* _Required work_
1 > Condense the paragraph of the Tiger Woods column that opens "If Woods had kept to his day job" into a short bulleted list, keeping its main facts.
2 > Put this sentence from the Tiger Woods column into Spanish: "To which I say: Hey, Tiger, wanna buy a Buick?"
3 > In the Tiger Woods column, switch "Buick" to "Cadillac" and give the passage again, beginning at the words "To which I say: Hey, Tiger, wanna" and stopping after "ubiquitous marketing machine.".

* _Page text_
>>>

Verner column: Tiger and me

Published 12:00 am Friday, December 4, 2009

Following his bizarre early morning excursion into the roadside roughs of his gated Florida enclave, golfer Tiger Woods made a vague allusion to “transgressions,” reminded us that he’s a mere mortal, after all, and asked that we now grant him his privacy.
“Although I am a well-known person and have made my career as a professional athlete, I have been dismayed to realize the full extent of what tabloid scrutiny really means,” Woods said. “For the last week, my family and I have been hounded to expose intimate details of our personal lives.”
To which I say: Hey, Tiger, wanna buy a Buick?
If Woods had kept to his day job of being perhaps the greatest golfer of all time, his plea for privacy might carry more weight. If Tiger had limited his visits to my home to those desultory occasions when I caught a few rounds of the Masters or the U.S. Open, I’d be more sympathetic to his plight. After all, it’s not his decision to broadcast major sporting events or give them front-page coverage in newspapers and magazines. He isn’t holding the network camera that offers a slo-mo dissection of his balletic drive off the tee or zooms in for high-def images of his dazzling victory smile. But the proposition that Woods has made his career “as a professional athlete” is only partly true. In reality, the game of golf is simply the vehicle that facilitated his transformation into a ubiquitous marketing machine.
While Woods now finds himself writhing under unwanted media scrutiny, there’s more than a tenuous connection between the “hounding” of the tabloids and Woods using his face and his fame to pitch products to an adoring public.

<<<

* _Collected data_
>>>

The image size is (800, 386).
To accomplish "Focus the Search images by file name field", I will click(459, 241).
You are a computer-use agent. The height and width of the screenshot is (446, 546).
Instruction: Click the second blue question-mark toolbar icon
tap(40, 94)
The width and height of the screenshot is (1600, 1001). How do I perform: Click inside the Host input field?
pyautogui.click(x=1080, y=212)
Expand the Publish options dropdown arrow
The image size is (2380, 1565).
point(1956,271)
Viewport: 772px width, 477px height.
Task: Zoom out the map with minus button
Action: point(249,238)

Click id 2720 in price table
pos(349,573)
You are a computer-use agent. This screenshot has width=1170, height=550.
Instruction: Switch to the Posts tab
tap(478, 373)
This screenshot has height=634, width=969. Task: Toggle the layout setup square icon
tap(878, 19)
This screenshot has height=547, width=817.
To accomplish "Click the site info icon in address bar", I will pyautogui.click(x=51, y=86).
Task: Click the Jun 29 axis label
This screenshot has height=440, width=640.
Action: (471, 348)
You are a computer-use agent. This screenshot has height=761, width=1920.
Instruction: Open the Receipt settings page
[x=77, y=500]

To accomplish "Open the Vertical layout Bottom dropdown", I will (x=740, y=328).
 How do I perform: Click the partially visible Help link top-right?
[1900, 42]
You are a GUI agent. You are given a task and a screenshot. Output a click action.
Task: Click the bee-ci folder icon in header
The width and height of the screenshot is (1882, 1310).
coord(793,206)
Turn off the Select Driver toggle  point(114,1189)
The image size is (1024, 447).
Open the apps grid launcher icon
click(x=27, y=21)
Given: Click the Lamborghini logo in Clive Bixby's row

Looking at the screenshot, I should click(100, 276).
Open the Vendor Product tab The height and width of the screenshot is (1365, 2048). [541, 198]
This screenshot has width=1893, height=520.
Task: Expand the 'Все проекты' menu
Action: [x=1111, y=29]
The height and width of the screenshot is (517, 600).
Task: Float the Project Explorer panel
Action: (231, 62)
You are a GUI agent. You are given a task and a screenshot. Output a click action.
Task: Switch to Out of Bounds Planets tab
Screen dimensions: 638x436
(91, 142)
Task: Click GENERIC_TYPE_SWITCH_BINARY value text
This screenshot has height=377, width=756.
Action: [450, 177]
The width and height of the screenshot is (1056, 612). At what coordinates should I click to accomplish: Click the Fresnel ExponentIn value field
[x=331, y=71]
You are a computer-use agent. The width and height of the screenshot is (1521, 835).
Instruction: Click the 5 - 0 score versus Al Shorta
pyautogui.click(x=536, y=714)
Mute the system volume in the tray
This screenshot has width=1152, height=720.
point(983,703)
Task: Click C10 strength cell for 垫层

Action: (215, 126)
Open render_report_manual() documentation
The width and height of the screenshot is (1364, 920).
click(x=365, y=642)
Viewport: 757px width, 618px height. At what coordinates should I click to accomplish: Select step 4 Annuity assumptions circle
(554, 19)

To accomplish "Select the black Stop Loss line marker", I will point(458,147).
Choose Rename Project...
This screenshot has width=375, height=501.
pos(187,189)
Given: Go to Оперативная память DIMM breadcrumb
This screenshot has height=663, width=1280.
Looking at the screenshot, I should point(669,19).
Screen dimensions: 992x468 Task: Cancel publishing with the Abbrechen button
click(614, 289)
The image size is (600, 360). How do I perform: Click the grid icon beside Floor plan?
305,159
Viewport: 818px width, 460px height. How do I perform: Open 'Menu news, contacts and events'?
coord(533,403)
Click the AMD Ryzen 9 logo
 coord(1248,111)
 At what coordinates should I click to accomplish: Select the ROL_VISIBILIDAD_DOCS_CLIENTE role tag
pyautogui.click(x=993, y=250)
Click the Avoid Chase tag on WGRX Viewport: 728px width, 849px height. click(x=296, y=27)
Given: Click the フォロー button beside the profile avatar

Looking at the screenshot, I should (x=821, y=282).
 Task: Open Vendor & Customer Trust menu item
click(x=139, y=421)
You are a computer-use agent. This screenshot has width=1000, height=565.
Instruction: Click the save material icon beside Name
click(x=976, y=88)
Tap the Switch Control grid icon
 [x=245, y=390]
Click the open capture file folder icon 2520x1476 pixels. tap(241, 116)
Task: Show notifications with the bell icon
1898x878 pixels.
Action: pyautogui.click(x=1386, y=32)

<<<

* _Results of the tasks_
1 >
- Had Woods stuck to being perhaps the greatest golfer of all time, his plea for privacy might carry more weight.
- The writer would sympathize more if Woods appeared in the writer's home only during occasional viewings of the Masters or the U.S. Open.
- Woods doesn't decide to broadcast major sporting events or put them on front pages, and he doesn't hold the camera that replays his drives in slow motion or zooms in on his victory smile.
- His claim to have made his career "as a professional athlete" is only partly true.
- Golf is really the vehicle that turned him into a ubiquitous marketing machine.

2 > A lo cual respondo: Oye, Tiger, ¿quieres comprar un Buick?

3 >
To which I say: Hey, Tiger, wanna buy a Cadillac?
If Woods had kept to his day job of being perhaps the greatest golfer of all time, his plea for privacy might carry more weight. If Tiger had limited his visits to my home to those desultory occasions when I caught a few rounds of the Masters or the U.S. Open, I’d be more sympathetic to his plight. After all, it’s not his decision to broadcast major sporting events or give them front-page coverage in newspapers and magazines. He isn’t holding the network camera that offers a slo-mo dissection of his balletic drive off the tee or zooms in for high-def images of his dazzling victory smile. But the proposition that Woods has made his career “as a professional athlete” is only partly true. In reality, the game of golf is simply the vehicle that facilitated his transformation into a ubiquitous marketing machine.